By Melanie Eversley, DJTF Treasurer; Reporter, USA Today Breaking News Desk
There’s been lots of debate on effective money-making models for news organizations, with the industry focusing more and more on delivery via mobile apps and the Internet.
Some have questioned the wisdom of outlets such as Newsday.com and The Wall Street Journal website charging for content. The argument is that readers and consumers won’t pay for news after growing accustomed all these years to getting it for free.
A recent study by the Pew Internet & American Life Project adds fodder to the debate. The survey released Dec. 30 showed that 65% of Internet users have paid to download content from the Internet — not just news content, but also music, software and apps. However, when broken down into categories, the survey showed that 18% have paid for digital newspaper, magazine or journal pieces, 11% have paid for premium content on a website that also includes free material and 7% have paid for podcasts.
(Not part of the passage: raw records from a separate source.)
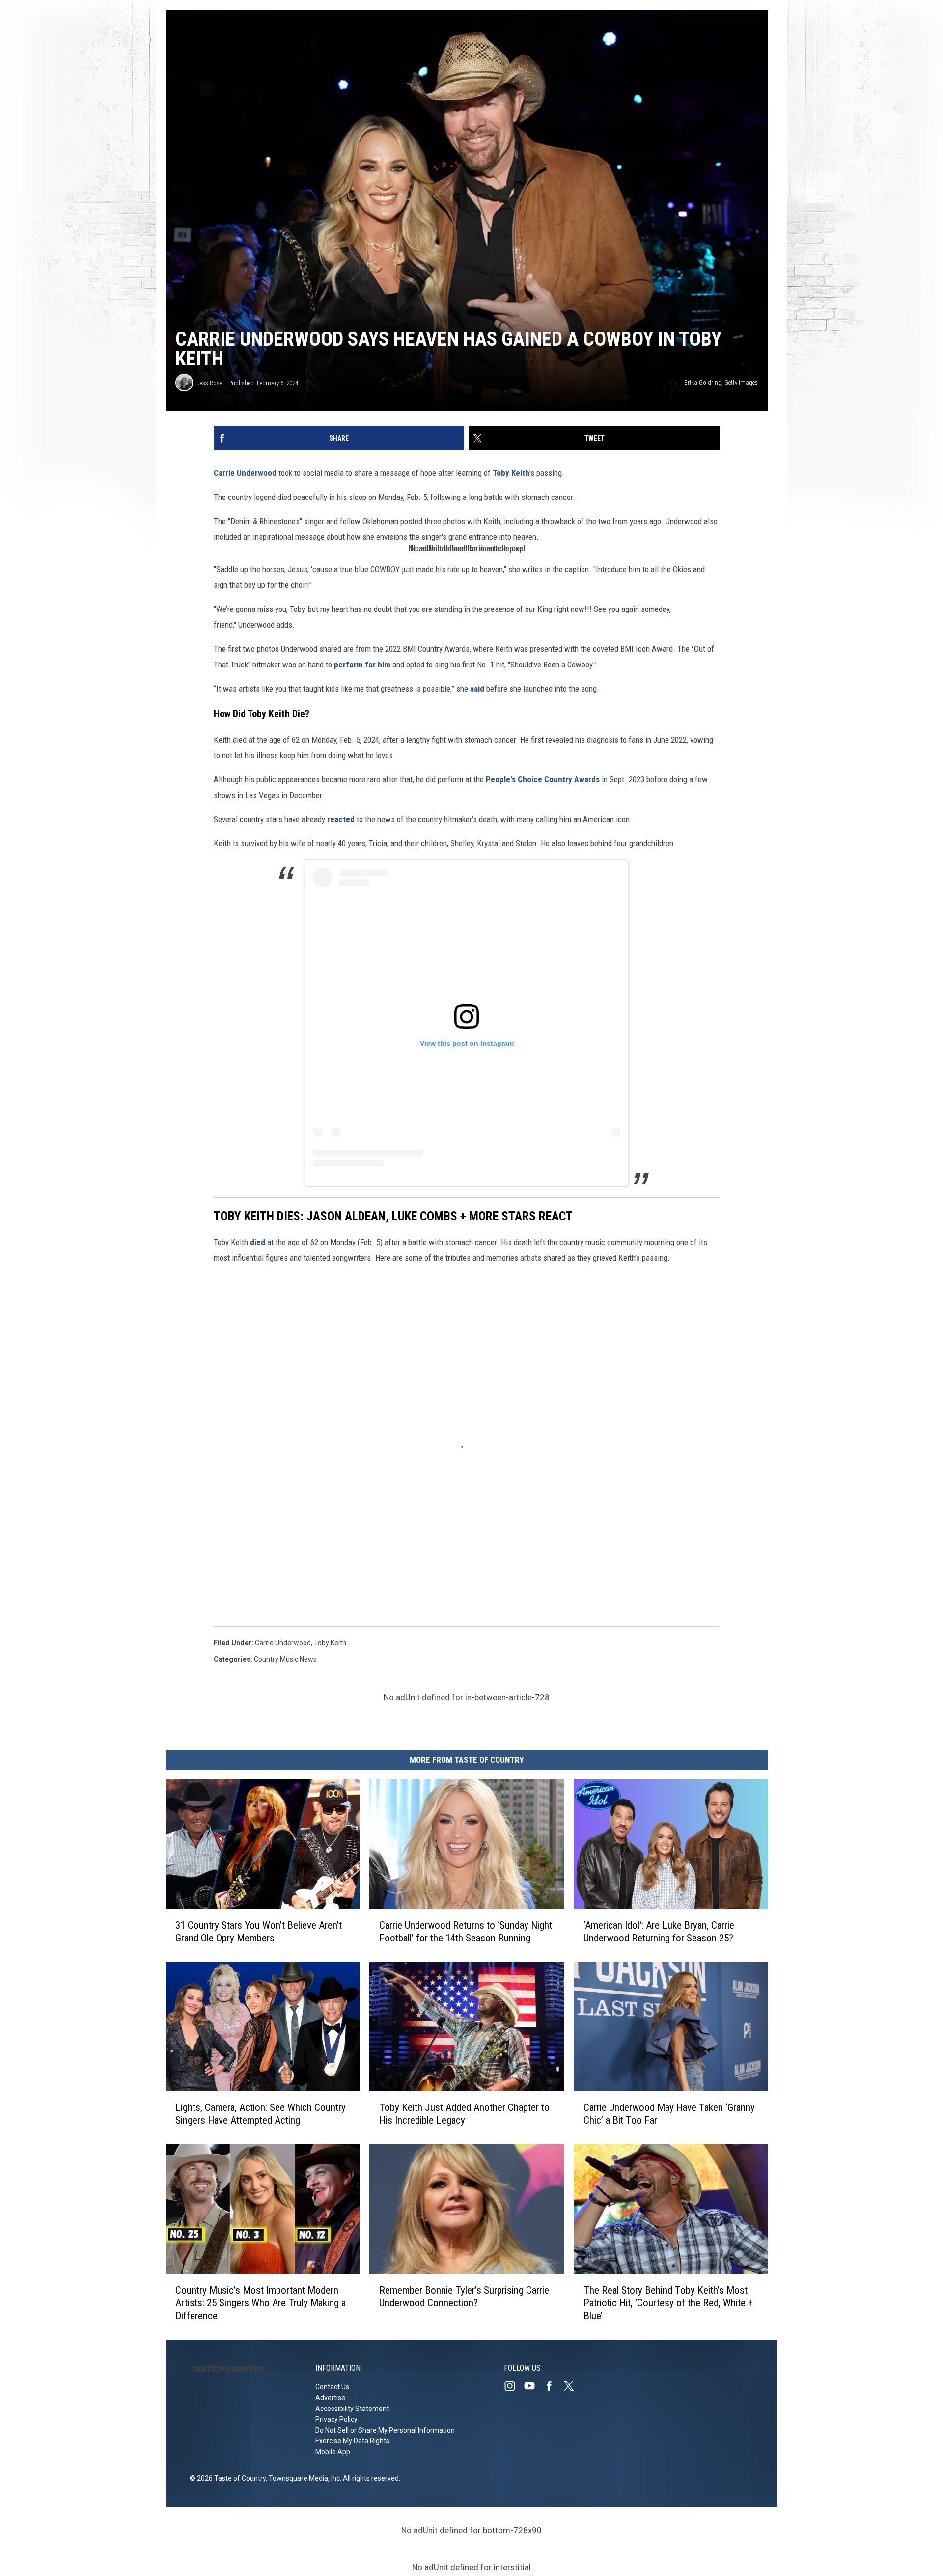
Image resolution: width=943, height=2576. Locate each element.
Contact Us (332, 2387)
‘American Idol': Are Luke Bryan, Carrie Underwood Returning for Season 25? (658, 1931)
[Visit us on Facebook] (553, 2386)
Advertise (330, 2398)
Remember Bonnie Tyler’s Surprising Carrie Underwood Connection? (464, 2296)
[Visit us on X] (572, 2386)
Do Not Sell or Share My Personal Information (385, 2430)
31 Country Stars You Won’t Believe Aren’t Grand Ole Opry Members (258, 1931)
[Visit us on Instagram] (514, 2386)
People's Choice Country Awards (543, 779)
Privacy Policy (336, 2419)
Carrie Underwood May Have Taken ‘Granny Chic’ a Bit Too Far (669, 2114)
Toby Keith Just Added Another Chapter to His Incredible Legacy (464, 2114)
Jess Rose (209, 383)
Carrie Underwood (245, 473)
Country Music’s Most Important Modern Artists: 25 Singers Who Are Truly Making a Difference (260, 2303)
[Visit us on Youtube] (533, 2386)
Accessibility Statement (352, 2408)
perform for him (362, 664)
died (257, 1242)
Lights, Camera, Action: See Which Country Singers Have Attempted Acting (260, 2114)
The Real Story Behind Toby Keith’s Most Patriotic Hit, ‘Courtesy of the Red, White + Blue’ (668, 2303)
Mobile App (332, 2452)
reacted (341, 819)
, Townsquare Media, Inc (303, 2478)
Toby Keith (511, 473)
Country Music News (285, 1659)
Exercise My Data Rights (352, 2441)
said (477, 688)
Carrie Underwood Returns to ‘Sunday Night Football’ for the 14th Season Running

“What was really surprising was the percentage of Internet users purchasing online content is nearly the same as those purchasing other products and services, such as books and travel,” said report author Jim Jansen. “Additionally, the range of online content that Internet users purchase is quite varied.”
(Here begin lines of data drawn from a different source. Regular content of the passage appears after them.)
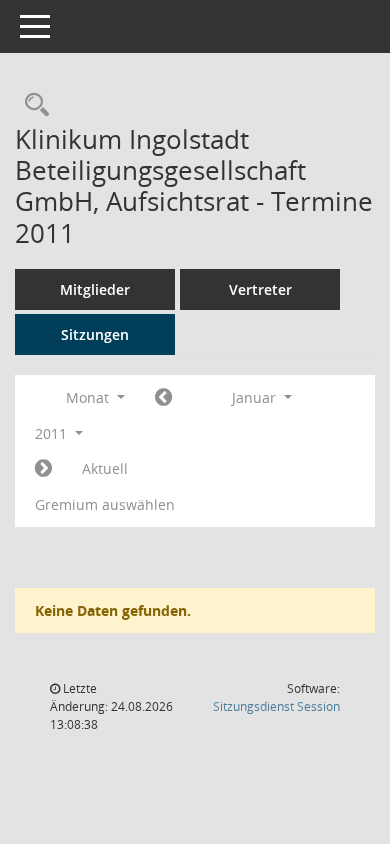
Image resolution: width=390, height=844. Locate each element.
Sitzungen (95, 334)
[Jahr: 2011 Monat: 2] (43, 469)
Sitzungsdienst (276, 706)
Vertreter (260, 289)
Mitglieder (95, 289)
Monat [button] (89, 397)
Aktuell (105, 468)
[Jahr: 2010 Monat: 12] (163, 398)
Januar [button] (256, 397)
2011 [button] (53, 433)
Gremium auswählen (105, 504)
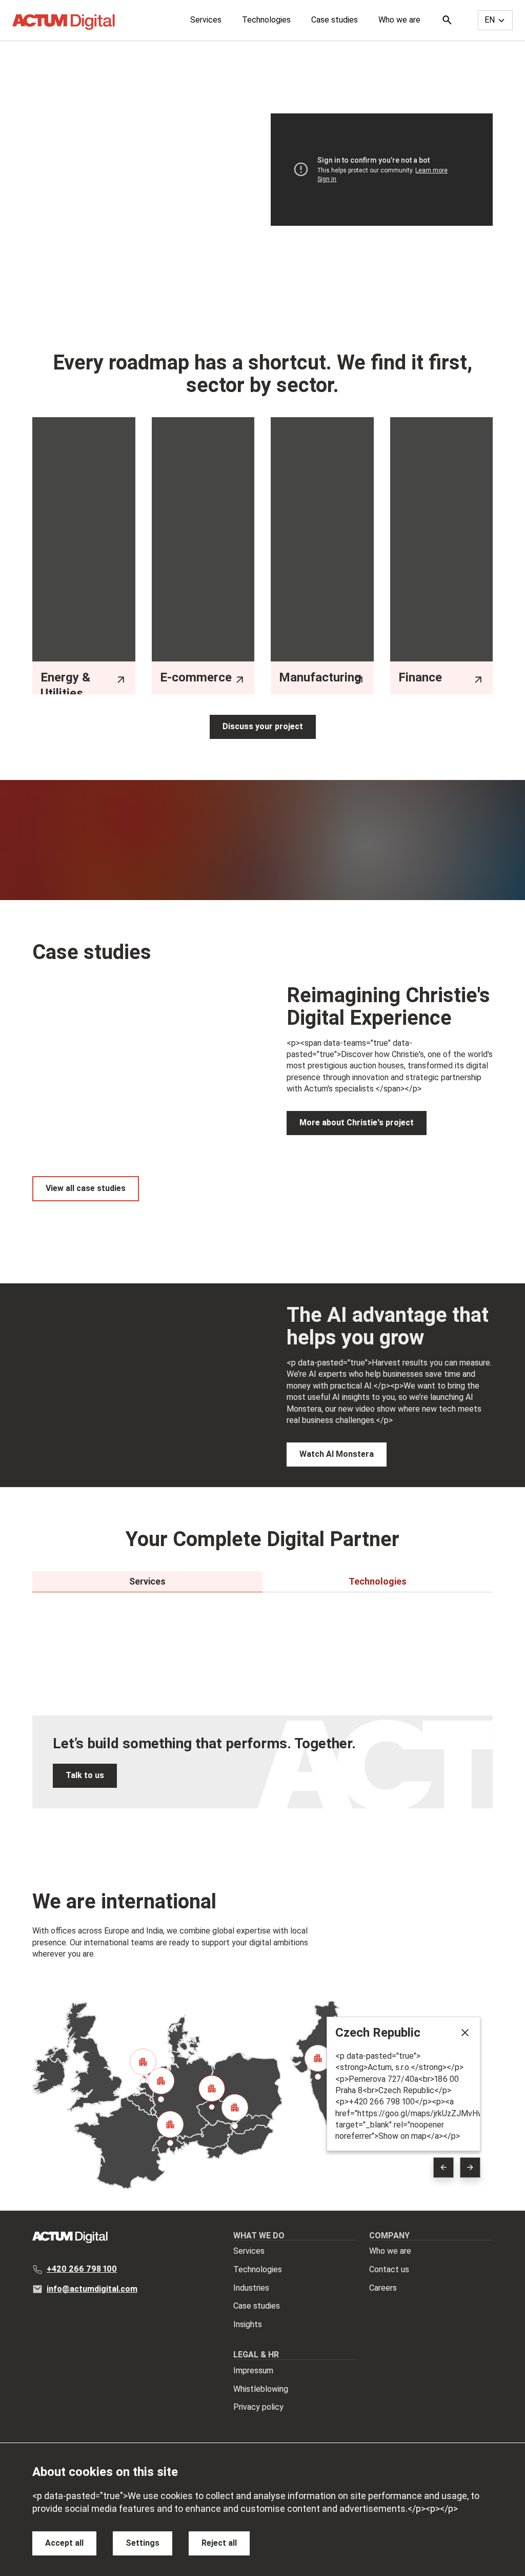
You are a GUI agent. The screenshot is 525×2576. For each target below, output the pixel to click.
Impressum (253, 2370)
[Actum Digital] (63, 22)
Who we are (399, 20)
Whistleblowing (260, 2389)
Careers (383, 2288)
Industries (251, 2288)
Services (205, 20)
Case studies (334, 20)
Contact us (389, 2269)
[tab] (147, 1581)
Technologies (266, 20)
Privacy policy (258, 2407)
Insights (247, 2324)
The survey also showed people with higher incomes purchased more content, and of purchasers, the average spent per month was about $10. Incidentally, Newsday.com charges $5 per week for its content and The Wall Street Journal online edition costs $1.99 per week.
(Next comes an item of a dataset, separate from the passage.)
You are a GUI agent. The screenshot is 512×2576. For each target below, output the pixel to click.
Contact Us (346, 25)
Another study released by the Nielsen Company almost a year ago, in February 2010, showed that 85% of consumers would prefer that content remain free but they are willing to pay for content of higher quality than free content. And 78% of the 27,000 consumers in 52 countries surveyed for the study said that if they already subscribe to a newspaper, magazine or some other news organization, they should be able to access online content for free.
Nielsen concluded there are still no hard and fast answers.
“At this point, no one can say for sure how deeply embedded the free-information ideology is among consumers,” according to the Nielsen report.